• TASK INPUTS:
=== Section Start ===

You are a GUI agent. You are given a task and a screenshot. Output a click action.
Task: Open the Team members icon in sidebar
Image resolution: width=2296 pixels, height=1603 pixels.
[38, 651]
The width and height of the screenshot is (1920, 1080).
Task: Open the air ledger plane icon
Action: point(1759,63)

=== Section End ===

• WHAT IS NEEDED: The required output is every line from the one that holds "Task: Open the Team members icon in sidebar" through the last line of the listing above, retyped exactly and with nothing else.

• SOLVED PROBLEM:
Task: Open the Team members icon in sidebar
Image resolution: width=2296 pixels, height=1603 pixels.
[38, 651]
The width and height of the screenshot is (1920, 1080).
Task: Open the air ledger plane icon
Action: point(1759,63)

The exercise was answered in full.